### Your objective
The required output is a number: how many lines of the data below include the string "Expand".
##### The input #####
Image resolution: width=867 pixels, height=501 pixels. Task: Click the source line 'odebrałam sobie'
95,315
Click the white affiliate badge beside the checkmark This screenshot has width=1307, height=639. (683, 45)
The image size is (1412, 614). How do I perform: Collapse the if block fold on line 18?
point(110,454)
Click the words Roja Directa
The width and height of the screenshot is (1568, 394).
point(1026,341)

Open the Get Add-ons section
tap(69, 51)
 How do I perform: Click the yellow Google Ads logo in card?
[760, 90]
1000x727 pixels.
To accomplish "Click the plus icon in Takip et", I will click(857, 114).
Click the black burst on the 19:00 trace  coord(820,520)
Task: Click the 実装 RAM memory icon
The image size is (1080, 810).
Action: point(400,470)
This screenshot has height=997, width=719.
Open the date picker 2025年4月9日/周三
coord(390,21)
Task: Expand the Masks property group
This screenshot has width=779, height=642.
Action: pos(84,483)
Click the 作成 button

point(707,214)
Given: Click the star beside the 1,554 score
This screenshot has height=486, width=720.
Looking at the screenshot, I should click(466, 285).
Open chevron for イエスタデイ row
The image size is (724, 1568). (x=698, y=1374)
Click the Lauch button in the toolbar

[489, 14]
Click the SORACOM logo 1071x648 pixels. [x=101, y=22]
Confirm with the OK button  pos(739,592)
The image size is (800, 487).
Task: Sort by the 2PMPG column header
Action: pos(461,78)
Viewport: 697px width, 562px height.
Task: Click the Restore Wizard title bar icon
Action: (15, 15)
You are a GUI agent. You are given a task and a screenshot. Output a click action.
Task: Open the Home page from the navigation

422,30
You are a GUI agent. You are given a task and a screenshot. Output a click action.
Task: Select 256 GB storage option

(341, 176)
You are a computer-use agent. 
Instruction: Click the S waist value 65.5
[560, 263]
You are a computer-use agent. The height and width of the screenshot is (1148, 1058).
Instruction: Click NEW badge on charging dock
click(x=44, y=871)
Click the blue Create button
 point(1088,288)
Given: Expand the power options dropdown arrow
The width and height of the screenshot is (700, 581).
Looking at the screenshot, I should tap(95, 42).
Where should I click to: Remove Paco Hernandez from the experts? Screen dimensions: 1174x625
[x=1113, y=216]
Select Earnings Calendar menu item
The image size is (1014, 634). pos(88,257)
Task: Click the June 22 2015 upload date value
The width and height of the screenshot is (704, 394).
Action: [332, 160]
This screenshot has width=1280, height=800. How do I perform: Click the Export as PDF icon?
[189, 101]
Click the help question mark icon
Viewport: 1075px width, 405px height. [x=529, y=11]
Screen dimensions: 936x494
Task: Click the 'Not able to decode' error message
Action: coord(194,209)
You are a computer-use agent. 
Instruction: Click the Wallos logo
#####
### Answer box
2